Bipolar in Paradise


June 22, 2014

Moist, sugar-soft sand squeezed in between my toes as I ambled along the beach. The oranges, reds, and yellows swirled across the horizon and the rhythmic sounds of the ocean blended in perfect harmony with the steel drums tapping out an island tune. For seven days I was in a Caribbean heaven vacationing with my family. And yet, for seven days, bliss eluded me.

It's difficult to know just what kept me from feeling as carefree and euphoric as one might expect under the circumstances. It could be my recent change in medication for the treatment of my Bipolar II. Or it could be the simple fact that my firstborn son still sits in prison after more than a year. I don't know. But the truth is while my entire family celebrated the joyful occasion of my parents' 45th anniversary in ocean waves of St. Croix, I secretly battled a different set of waves all week, the waves of melancholy that have plagued me for as long as I can remember. In the midst of a week-long island vacation, I was sad, plain and simple.

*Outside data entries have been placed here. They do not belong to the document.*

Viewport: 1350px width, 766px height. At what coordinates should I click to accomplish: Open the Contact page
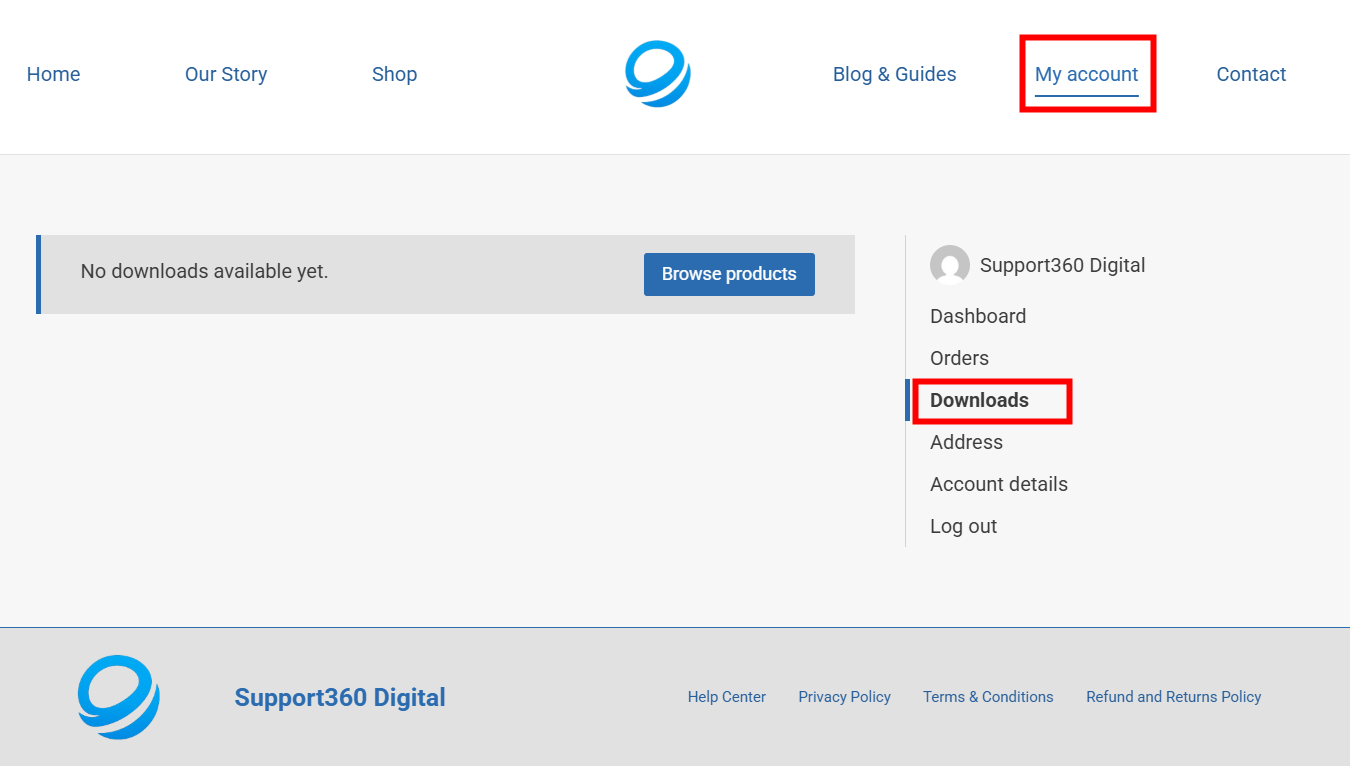pyautogui.click(x=1251, y=74)
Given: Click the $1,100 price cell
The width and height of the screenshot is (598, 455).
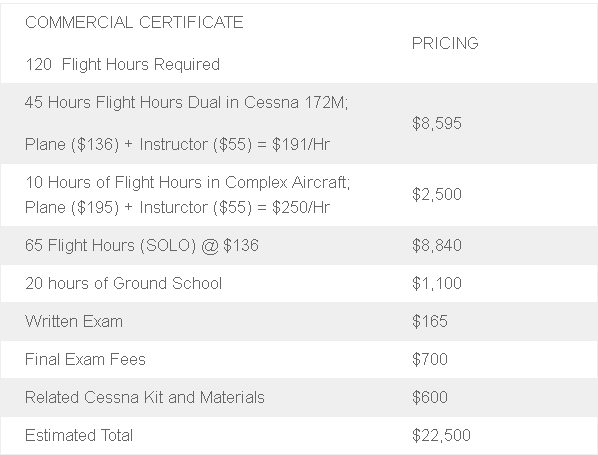Looking at the screenshot, I should pyautogui.click(x=437, y=283).
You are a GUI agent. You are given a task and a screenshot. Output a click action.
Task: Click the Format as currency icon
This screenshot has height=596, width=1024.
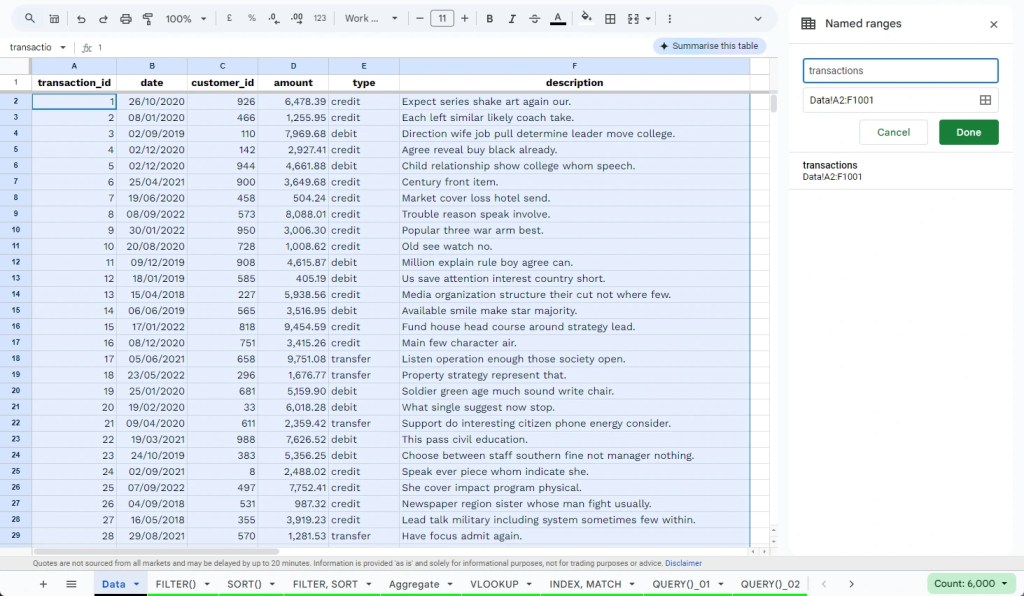229,19
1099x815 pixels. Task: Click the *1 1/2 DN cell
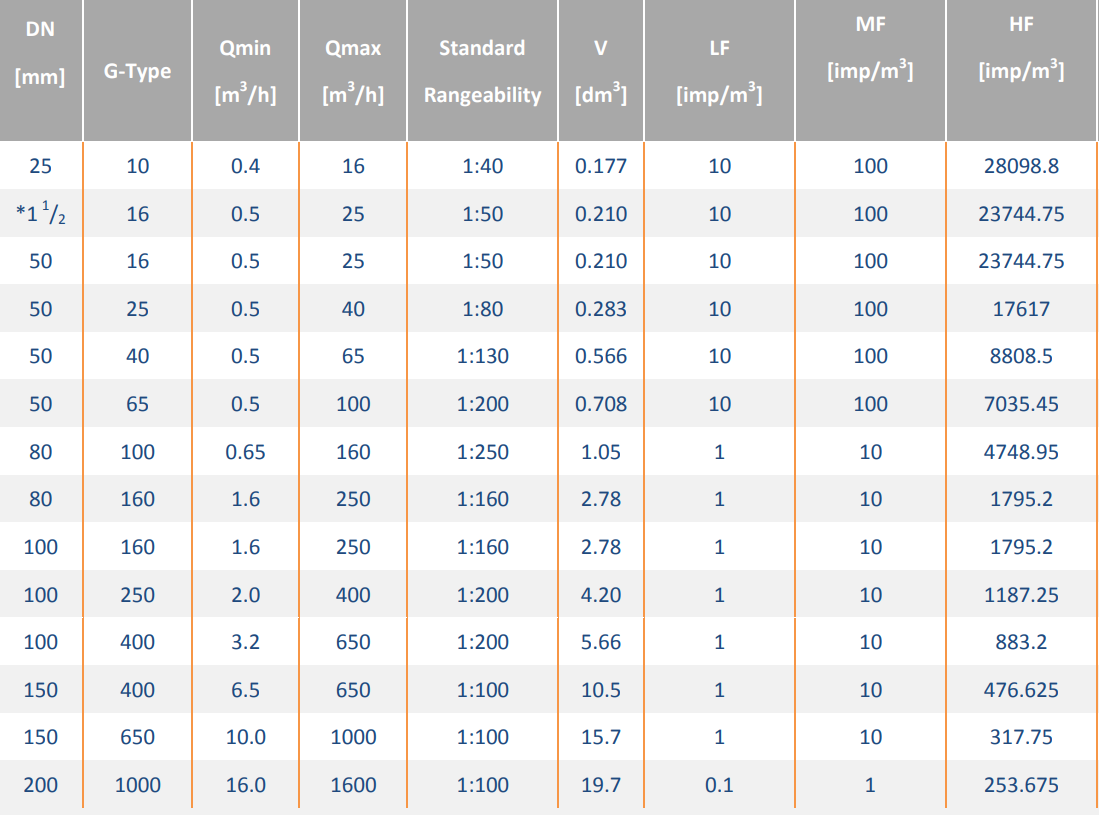point(41,214)
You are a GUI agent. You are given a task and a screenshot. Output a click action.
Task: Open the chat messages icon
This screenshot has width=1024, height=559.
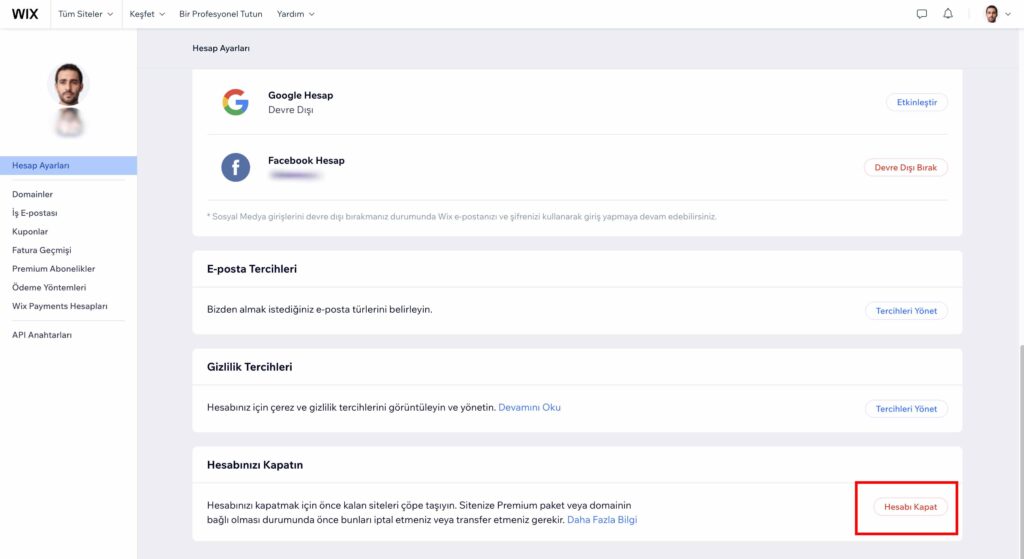pos(921,14)
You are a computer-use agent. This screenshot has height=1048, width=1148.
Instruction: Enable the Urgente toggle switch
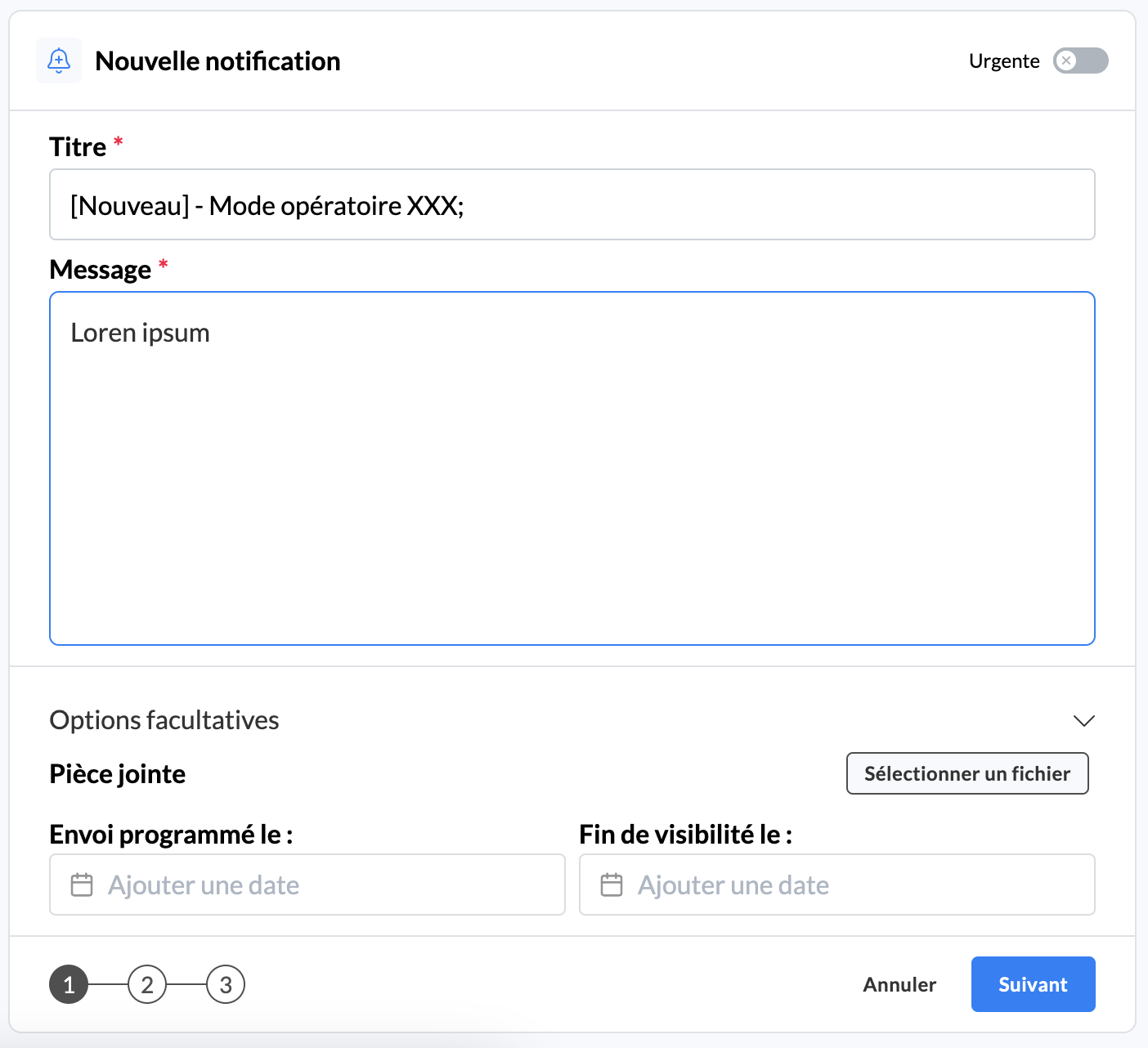pos(1080,60)
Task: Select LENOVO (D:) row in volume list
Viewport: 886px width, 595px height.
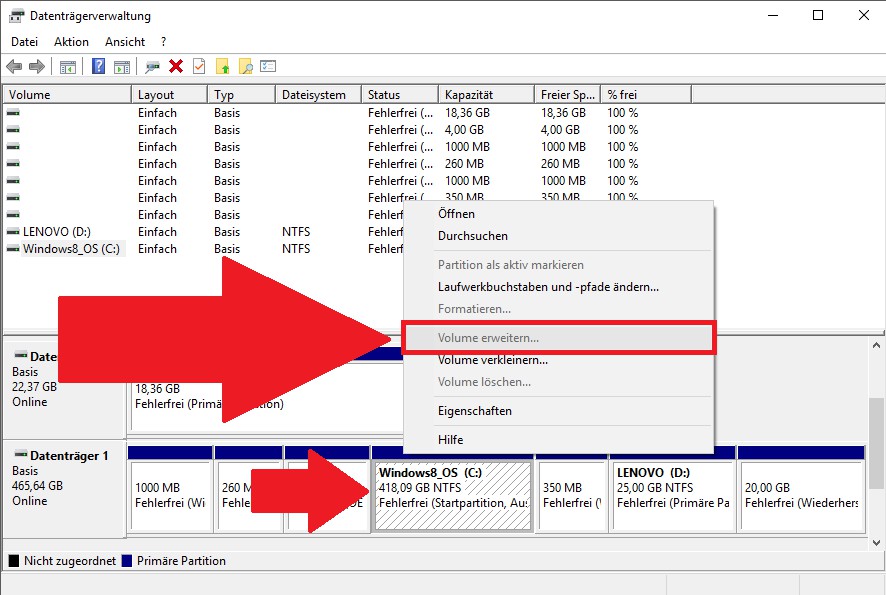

Now, don't get me wrong. I didn't spend my days in a darkened room with the covers pulled over my head. I was very active and quite social really. I jogged every morning followed by an elaborate breakfast at the resort restaurant. Then I sunned and swam, snorkeled and celebrated with everyone. But there was this gray cloud over my head all the time. I couldn't seem to thoroughly enjoy myself no matter how hard I tried. I knew how amazing this vacation was and how much I should be loving it, yet I couldn't. I just couldn't.

I suppose that's what living with bipolar really is for me-- being aware of how I should feel, yet feeling the opposite. I guess I am lucky that I am usually aware of what I am missing when my illness strikes. Others may not be.

After this vacation, I've learned that the waves of bipolar illness can crash any shore, even in paradise.